_Saved entries_
▬▬▬

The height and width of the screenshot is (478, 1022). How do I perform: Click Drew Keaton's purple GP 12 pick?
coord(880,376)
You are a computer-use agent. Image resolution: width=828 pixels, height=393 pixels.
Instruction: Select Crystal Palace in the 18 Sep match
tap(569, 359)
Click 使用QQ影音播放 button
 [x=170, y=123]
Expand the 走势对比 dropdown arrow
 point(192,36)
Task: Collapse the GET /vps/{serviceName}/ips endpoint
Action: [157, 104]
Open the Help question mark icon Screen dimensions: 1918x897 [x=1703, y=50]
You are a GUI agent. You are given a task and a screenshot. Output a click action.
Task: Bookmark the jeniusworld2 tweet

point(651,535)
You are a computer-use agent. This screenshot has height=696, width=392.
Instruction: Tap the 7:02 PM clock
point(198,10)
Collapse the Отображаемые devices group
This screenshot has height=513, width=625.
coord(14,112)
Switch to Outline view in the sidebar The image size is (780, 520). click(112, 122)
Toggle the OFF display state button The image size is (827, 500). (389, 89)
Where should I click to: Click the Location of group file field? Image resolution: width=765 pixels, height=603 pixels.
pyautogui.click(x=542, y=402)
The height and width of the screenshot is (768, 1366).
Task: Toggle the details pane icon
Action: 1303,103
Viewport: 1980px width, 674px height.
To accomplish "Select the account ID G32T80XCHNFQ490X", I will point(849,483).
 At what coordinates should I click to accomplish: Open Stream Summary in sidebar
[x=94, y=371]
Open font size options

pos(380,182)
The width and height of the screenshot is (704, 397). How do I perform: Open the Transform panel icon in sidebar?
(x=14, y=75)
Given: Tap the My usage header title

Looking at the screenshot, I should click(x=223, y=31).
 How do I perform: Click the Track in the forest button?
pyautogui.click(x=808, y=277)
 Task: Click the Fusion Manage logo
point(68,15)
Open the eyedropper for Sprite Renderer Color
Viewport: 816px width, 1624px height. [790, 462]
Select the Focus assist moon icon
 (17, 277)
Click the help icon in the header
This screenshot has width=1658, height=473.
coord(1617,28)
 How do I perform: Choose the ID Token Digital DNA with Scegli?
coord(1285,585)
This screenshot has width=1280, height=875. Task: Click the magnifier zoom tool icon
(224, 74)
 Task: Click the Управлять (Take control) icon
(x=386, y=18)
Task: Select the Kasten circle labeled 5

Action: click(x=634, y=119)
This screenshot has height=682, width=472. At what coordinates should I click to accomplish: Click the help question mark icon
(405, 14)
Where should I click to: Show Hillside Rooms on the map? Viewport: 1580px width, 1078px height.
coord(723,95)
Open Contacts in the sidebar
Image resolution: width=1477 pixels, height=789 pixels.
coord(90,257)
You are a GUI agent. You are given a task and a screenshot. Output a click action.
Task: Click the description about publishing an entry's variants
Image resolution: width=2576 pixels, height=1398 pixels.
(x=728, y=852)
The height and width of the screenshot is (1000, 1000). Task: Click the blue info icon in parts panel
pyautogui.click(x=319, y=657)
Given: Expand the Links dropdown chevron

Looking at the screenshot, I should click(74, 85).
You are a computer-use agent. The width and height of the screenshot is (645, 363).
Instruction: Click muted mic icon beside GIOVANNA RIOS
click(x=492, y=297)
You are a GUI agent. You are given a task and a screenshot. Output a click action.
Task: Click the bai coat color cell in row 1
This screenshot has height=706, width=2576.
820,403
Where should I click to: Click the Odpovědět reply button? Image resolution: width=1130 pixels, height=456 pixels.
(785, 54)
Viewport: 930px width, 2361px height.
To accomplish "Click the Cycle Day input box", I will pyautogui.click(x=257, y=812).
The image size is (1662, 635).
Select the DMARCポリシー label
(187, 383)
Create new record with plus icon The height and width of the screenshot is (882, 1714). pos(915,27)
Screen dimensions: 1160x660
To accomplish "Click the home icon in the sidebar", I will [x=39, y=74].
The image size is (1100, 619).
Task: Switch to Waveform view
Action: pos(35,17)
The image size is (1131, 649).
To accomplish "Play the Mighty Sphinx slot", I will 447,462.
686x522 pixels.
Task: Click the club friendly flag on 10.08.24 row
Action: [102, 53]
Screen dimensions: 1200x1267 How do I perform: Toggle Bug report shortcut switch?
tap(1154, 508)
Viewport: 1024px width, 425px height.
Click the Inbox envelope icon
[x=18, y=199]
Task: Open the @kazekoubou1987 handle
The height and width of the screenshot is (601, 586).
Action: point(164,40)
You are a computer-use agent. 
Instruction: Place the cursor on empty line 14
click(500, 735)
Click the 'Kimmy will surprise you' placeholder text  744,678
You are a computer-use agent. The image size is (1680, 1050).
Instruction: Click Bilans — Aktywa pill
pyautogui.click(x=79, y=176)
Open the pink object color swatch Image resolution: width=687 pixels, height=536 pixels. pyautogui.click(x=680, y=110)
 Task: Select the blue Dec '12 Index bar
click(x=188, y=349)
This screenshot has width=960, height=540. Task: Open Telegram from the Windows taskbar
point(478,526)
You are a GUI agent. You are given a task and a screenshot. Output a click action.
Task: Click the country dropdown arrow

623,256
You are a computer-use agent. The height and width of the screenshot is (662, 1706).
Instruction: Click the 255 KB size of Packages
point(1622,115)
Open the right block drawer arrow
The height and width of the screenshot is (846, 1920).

▬▬▬

_Task item_
Copy only the entries from the first line to the line with "Open the Help", each exactly as it appears.

_Task solution_
The height and width of the screenshot is (478, 1022). How do I perform: Click Drew Keaton's purple GP 12 pick?
coord(880,376)
You are a computer-use agent. Image resolution: width=828 pixels, height=393 pixels.
Instruction: Select Crystal Palace in the 18 Sep match
tap(569, 359)
Click 使用QQ影音播放 button
 [x=170, y=123]
Expand the 走势对比 dropdown arrow
 point(192,36)
Task: Collapse the GET /vps/{serviceName}/ips endpoint
Action: [157, 104]
Open the Help question mark icon Screen dimensions: 1918x897 [x=1703, y=50]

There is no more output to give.